Within the listing below, show every line that contains the word "will".

[Records supplied — start]

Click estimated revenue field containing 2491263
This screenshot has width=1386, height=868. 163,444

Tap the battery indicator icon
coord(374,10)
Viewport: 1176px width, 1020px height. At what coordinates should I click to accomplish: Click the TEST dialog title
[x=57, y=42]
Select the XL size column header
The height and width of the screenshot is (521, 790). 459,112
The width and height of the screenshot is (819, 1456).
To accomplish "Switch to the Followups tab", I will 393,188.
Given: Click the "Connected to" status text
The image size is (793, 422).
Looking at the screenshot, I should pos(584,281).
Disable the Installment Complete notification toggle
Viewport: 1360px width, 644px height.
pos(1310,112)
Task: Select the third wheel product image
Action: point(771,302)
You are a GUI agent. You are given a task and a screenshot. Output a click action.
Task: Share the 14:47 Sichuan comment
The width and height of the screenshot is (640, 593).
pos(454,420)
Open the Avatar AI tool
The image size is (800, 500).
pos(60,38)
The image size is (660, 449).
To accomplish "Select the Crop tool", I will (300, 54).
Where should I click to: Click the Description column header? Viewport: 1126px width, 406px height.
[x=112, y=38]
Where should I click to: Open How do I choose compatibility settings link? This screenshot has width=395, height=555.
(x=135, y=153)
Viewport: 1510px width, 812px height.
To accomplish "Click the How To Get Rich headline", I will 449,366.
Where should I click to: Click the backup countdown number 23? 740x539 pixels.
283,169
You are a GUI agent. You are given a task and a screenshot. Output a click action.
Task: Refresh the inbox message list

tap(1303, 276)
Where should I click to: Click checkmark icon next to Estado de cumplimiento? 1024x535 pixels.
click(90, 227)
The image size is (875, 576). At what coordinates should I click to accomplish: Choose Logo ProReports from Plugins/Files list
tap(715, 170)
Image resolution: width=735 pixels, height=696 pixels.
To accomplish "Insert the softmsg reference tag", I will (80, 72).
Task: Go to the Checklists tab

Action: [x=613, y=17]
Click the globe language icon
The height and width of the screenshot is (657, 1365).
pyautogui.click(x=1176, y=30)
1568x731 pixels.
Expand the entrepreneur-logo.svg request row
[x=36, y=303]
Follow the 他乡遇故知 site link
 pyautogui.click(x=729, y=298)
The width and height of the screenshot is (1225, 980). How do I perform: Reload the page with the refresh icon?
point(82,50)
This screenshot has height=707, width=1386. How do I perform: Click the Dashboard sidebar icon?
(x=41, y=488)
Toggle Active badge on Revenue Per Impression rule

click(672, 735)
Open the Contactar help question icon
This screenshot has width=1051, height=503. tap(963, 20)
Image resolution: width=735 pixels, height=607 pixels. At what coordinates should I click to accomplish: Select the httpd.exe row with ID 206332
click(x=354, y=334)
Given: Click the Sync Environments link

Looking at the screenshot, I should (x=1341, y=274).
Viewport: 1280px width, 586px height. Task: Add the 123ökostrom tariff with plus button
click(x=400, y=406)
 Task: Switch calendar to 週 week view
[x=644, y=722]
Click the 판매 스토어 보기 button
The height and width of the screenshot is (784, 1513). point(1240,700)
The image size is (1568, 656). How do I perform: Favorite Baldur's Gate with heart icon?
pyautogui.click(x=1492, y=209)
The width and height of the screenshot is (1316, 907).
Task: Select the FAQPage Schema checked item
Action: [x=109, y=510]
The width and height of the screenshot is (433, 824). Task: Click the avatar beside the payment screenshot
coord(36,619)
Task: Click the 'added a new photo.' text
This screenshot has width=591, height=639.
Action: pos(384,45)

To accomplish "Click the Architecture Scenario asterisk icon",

[Records supplied — finish]

Answer to the exercise →
To accomplish "Switch to the Followups tab", I will 393,188.
To accomplish "Select the Crop tool", I will (300, 54).
To accomplish "Click the How To Get Rich headline", I will 449,366.
To accomplish "Insert the softmsg reference tag", I will (80, 72).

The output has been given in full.